# [Excerpt]
****************

Opponents of a controversial global copyright treaty counted three victories Friday as American government websites were hacked and the Eastern European nations of Poland and Slovenia distanced themselves from the deal.
Sites belonging to the U.S. Federal Trade Commission and the National Consumer Protection Week were vandalized by Anonymous, a loose collection of cyber rebels who have helped lead the charge against the Anti-Counterfeiting Trade Agreement, or ACTA.
The hackers replaced the sites with profanity-laced statements and a violent German-language video satirizing the treaty.
At the same time, Polish Prime Minister Donald Tusk said Friday the country was abandoning plans to ratify the deal. He said he now sees his earlier support for ACTA as a mistake. "I was wrong," he said at a news conference.
His announcement came after Slovenia's government also said Friday that it is halting the ratification of ACTA.
"This agreement is obviously not a matter of understanding, but of major misunderstanding," Slovenian Education Minister Radovan Zerjav said.

****************

# [Data shown]
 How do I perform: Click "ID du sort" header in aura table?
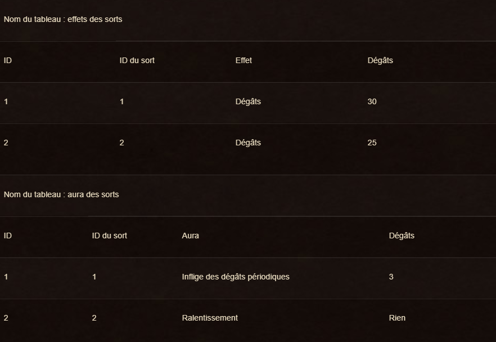(x=109, y=236)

****************

# [Exercise tasks]
1. Answer these from the article on the copyright treaty:
(a) Which two sites did Anonymous vandalize?
(b) What did Donald Tusk say at a news conference?
(c) What government post does Radovan Zerjav hold?
2. Reproduce the stretch of the article on the copyright treaty from "Opponents of a" through "satirizing the treaty.".

# [Solved tasks]
1.
(a) The sites of the U.S. Federal Trade Commission and the National Consumer Protection Week
(b) "I was wrong."
(c) Slovenian Education Minister

2.
Opponents of a controversial global copyright treaty counted three victories Friday as American government websites were hacked and the Eastern European nations of Poland and Slovenia distanced themselves from the deal.
Sites belonging to the U.S. Federal Trade Commission and the National Consumer Protection Week were vandalized by Anonymous, a loose collection of cyber rebels who have helped lead the charge against the Anti-Counterfeiting Trade Agreement, or ACTA.
The hackers replaced the sites with profanity-laced statements and a violent German-language video satirizing the treaty.